====== Material provided ======

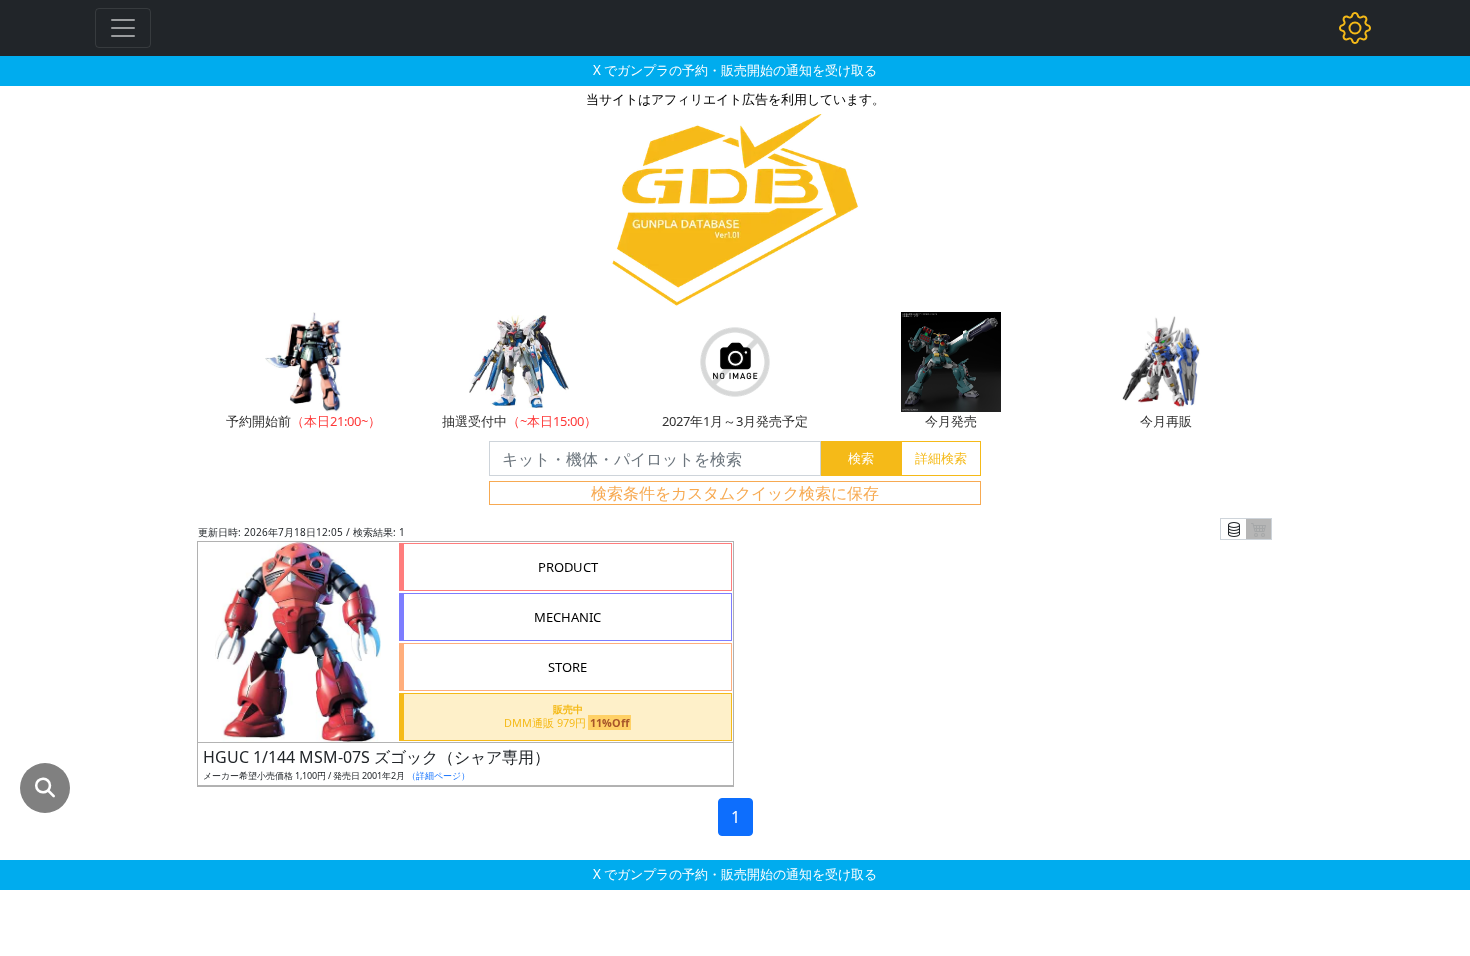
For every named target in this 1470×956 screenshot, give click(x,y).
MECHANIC (567, 617)
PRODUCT (568, 567)
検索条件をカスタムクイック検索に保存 (735, 493)
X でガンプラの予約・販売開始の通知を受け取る (735, 70)
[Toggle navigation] (123, 28)
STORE (567, 667)
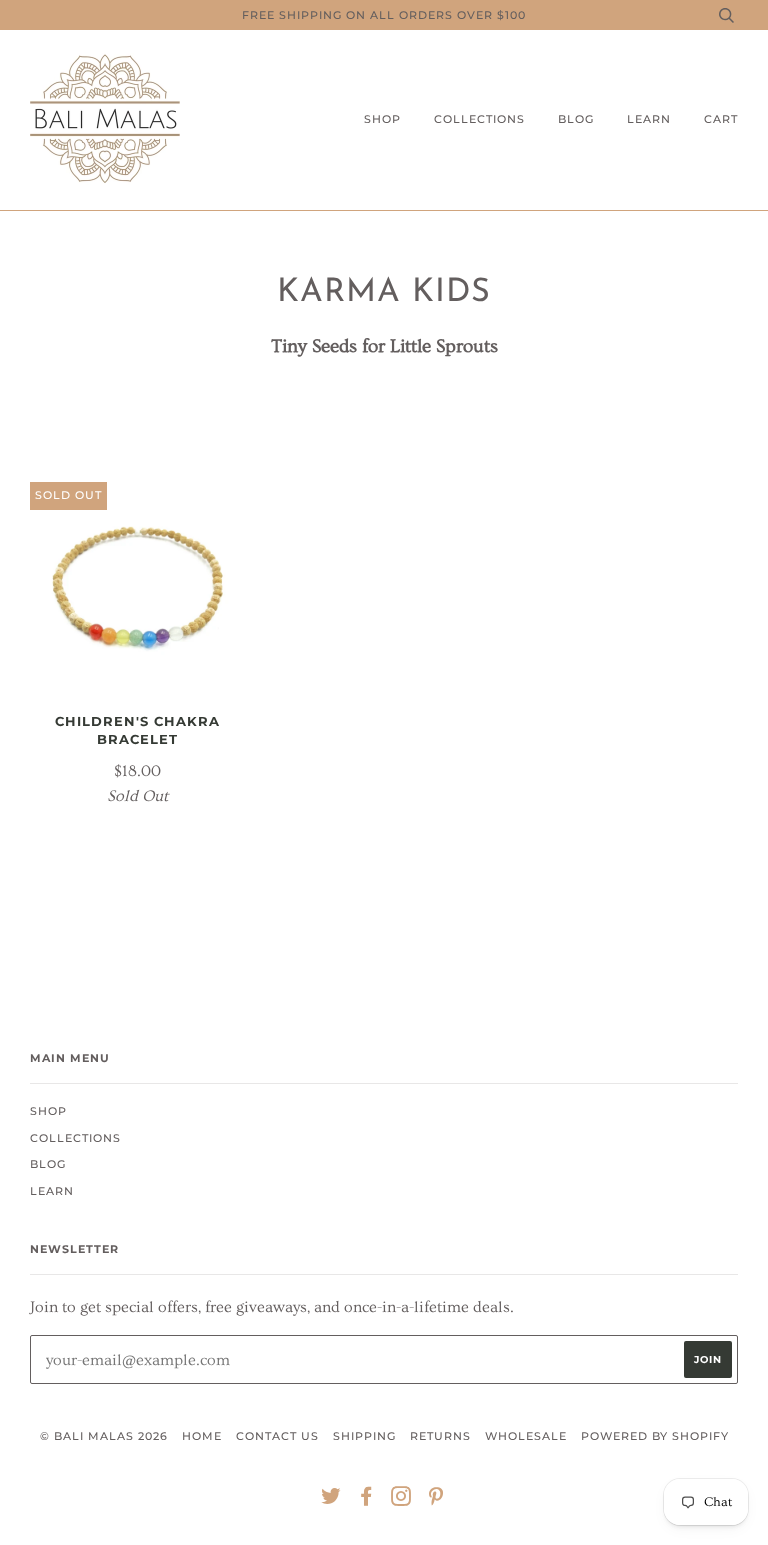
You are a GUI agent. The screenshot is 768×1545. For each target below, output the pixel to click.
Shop (382, 119)
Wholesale (526, 1436)
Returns (440, 1436)
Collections (479, 119)
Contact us (277, 1436)
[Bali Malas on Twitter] (331, 1500)
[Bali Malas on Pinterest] (436, 1500)
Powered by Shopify (655, 1436)
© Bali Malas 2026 (104, 1436)
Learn (649, 119)
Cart (721, 119)
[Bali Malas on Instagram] (401, 1500)
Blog (576, 119)
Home (202, 1436)
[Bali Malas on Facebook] (366, 1500)
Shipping (364, 1436)
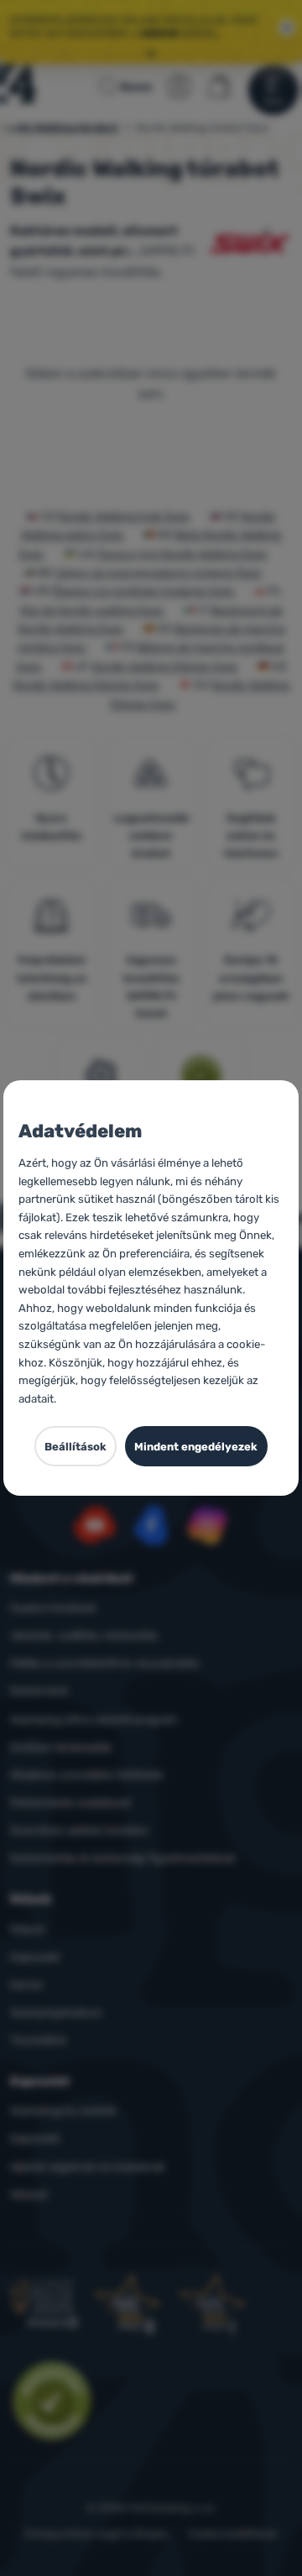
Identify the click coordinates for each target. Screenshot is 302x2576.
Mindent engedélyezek (196, 1446)
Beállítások (75, 1446)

======

■ **Exercise prompt**
Take every line from the data that includes the word "target".

■ **The answer**
For every named target in this 1470×956 screenshot, give click(x,y).
You are a GUI agent. The screenshot is 768×1545. For each target below, output the pixel to click.
Identify the click coordinates for each target. Screenshot is 302x2576.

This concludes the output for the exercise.